La formation d’une « communauté débattante »

1. L’influence du débat sur la décision passe par la formation d’un « communauté débattante »

Le président de la commission particulière tire deux conclusions de son compte rendu du débat public de Nice. M. Paul Vialatte concède d’abord, suite aux réactions suscitées par nombre de ses décisions : « On ne sort jamais indemne d’un “grand” débat public » (Compte rendu Cpdp de Nice, 2002). Ce résultat, non intentionnel dans ce cas-ci, avait déjà été énoncé par d’autres présidents et est devenu depuis un élément de culture de la CNDP5. Processus de « concernement », dynamique de partage de l’expérience sensible, reconnaissance des expériences et légitimation des points de vue minoritaires, quitte à déstabiliser les positions les plus établies, nous apparaissent ainsi être les résultats possibles d’un débat organisé non pour être clos par un consensus mais pour composer un collectif qui donnera effet au débat dans la suite du processus de décision. La formation de ce collectif légitime la procédure de débat public en validant ses modalités d’organisation. La « communauté débattante » se constitue dans un processus de reconnaissance mutuelle des participants au débat qui y développent une intelligence collective. Les modalités d’organisation du débat déterminent ainsi la formation d’un collectif en capacité de manifester la légitimité de la procédure par ce qu’a produit le débat, de faire vivre l’intelligence collective créée et valoir la reconnaissance sociale acquise dans le débat.

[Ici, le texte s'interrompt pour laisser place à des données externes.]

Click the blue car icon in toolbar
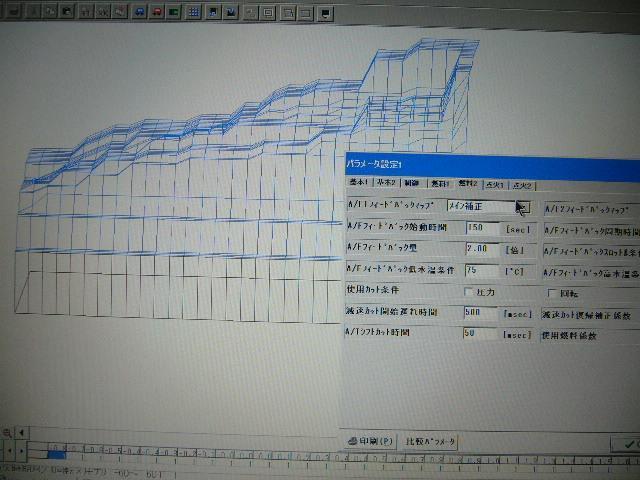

Le lien entre débat et décision passe donc par la composition de ce collectif que nous avons nommé « communauté débattante ».

5. Gilbert Carrère, président de la Commission particulière du récent débat public sur le projet de liaison autoroutière Amiens-Lille-Belgique (29/9/2003 au 20/01/2004) indique dans sa présentation que, le rôle du débat étant de se forger une opinion, « Le débat public qui va s’ouvrir, je le souhaite, nous transformera ».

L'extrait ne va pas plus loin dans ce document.